Telephone and power lines haven't reached the villages clinging to the craggy mountainsides of Kunar province. Digital phones and computer chips are even further beyond the shepherds' imaginations.There is much more in this lengthy story about assistance from someone in Pakistan. The Paks have to get control of this situation, soon. The UK bombing connection and the sophisticated bombing in Afghanistan all point back to Pakistan as the center of gravity for al Qaeda activity. The Paks are going to have to finally take over the tribal regions. It is time for them to ask for and get the help of the US in destroying al Qaeda's base fo operations for world wide terror.
So when sophisticated bombs detonated by long-range cordless phones began blowing up under U.S. and Afghan military vehicles on mountain tracks, investigators knew they had to search elsewhere for the masterminds.
Afghan officials immediately focused on nearby Pakistan and its military, whose Inter-Services Intelligence agency helped create the Taliban in the early 1990s and provided training and equipment to help the Muslim extremists win control over most of the country.
Pakistani President Pervez Musharraf joined the Bush administration's war on terrorism and publicly turned against the Taliban immediately after the Sept. 11 attacks. But Afghan officials allege that Taliban and allied fighters who fled to Pakistan after the U.S.-led invasion of Afghanistan in late 2001 are learning new, more lethal tactics from the Pakistani military at numerous training bases.
"Pakistan is lying," said Lt. Sayed Anwar, acting head of Afghanistan's counter-terrorism department. "We have very correct reports from their areas. We have our intelligence agents inside Pakistan's border as well.
"If Pakistan tells the truth, the problems will stop in Afghanistan. They say they are friends of Americans, and yet they order these people to kill Americans."

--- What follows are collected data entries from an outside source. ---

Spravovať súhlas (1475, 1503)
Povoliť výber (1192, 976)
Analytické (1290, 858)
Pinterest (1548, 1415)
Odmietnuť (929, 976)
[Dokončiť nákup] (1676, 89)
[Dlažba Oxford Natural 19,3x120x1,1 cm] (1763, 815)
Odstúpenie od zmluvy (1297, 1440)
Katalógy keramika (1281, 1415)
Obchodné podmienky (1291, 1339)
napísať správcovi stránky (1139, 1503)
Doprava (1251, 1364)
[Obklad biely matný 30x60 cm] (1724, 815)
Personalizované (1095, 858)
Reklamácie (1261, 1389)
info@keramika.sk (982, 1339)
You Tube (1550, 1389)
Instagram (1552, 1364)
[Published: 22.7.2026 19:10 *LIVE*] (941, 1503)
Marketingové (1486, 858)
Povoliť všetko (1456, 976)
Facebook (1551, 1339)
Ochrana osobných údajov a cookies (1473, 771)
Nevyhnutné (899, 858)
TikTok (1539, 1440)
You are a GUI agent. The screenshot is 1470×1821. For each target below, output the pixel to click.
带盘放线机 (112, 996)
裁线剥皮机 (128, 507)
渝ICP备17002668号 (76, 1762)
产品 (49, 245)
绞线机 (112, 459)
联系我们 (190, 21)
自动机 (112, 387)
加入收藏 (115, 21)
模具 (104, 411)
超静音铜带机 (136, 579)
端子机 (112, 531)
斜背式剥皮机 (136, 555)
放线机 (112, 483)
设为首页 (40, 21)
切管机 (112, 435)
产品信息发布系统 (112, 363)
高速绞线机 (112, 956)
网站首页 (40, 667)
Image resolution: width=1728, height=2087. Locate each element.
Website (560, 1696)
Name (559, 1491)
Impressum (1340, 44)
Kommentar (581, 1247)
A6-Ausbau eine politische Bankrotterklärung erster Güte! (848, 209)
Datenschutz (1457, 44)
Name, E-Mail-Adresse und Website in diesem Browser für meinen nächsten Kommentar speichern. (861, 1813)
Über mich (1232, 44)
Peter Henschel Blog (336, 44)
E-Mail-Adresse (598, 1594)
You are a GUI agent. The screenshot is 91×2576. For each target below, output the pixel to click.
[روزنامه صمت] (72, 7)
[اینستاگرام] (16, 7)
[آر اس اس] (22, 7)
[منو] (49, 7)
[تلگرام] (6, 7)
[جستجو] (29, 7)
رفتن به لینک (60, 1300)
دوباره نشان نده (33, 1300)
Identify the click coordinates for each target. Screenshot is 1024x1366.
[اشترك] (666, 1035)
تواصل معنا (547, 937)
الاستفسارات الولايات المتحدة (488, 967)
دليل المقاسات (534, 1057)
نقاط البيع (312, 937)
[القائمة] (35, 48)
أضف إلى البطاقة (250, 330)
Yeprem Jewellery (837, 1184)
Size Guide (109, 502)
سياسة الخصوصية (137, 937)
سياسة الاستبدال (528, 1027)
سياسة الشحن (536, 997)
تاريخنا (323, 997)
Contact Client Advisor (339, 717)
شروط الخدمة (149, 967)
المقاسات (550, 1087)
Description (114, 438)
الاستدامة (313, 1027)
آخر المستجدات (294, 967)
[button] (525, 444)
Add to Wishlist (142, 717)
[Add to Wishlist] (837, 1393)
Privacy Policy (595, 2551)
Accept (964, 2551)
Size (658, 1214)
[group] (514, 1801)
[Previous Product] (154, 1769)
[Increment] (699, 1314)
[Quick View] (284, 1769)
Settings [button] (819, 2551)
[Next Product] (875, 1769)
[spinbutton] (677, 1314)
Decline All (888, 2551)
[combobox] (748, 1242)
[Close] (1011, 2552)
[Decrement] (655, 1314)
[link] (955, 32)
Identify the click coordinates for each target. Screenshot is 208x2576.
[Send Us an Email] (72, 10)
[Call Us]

At least 38 U.S. troops have died from hostile fire in Afghanistan this year, higher than the annual combat death toll for any year since the invasion.
Pakistani Maj. Gen. Shaukat Sultan, a military spokesman, said it was ridiculous to suggest that Pakistan had a secret operation to train insurgents to build complex electronic bombs.
"This is just a figment of some absurd mind, nothing else," Sultan said.
High-tech bombs similar to those being found in Afghanistan have killed Pakistani soldiers too, he said. More than 250 Pakistani troops have died in border operations in the last year, Sultan said.
"We haven't found any sanctuary, so far, where such items probably could be made," he said, adding that Pakistan's military didn't know where the sophisticated bomb-making technology was coming from.
Anwar, the Afghan official, who has worked in intelligence for 27 years, acknowledged that there was no smoking gun linking insurgents in Afghanistan to Pakistan's military intelligence.
Yet despite the Pakistani military's assertions, increasing numbers of guerrillas are crossing into eastern and southern Afghanistan, Anwar and other Afghan officials said.
"Last year, the enemy wasn't able to attack our checkpoints or plant so many mines," Anwar said. "This year, they have become very strong."
Update: Alissa Ayres at Opinion Journal raises more questions about Pakistan:
I think Pakistan's government does not have a good handle on the al Qaeda threat. While they are claiming to have crushed al Qaeda, there is clear evidence that the terrorist are using Pakistan as their main base of operations.
Soon after London's July 7 subway and bus bombings, investigators discovered that three of the suicide terrorists were children of Pakistani immigrants and had traveled recently to Pakistan. Two may have attended a militant training camp there.
The problem isn't only Britain's. In the U.S. last month, a father and his son--both U.S. citizens of Pakistani descent--were arrested in California, technically on charges of having lied to the FBI. The indictment declares that the son, contrary to his claims, received jihad training at an al Qaeda camp in Pakistan in 2003 and 2004. The camp's training methods apparently involved target practice with photographs of President Bush, and the U.S. featured prominently in a menu of countries from which the trainees could select a jihad of their choice.
In the U.S., no less than in Britain, the pressing question is whether such Islamist extremists belong to a larger network of citizen sleeper-cells. But behind that question lies another: What is Pakistan's part in this dystopian tale? That a major non-NATO ally seemed to harbor an al Qaeda training camp as recently as 2004 should be cause for alarm.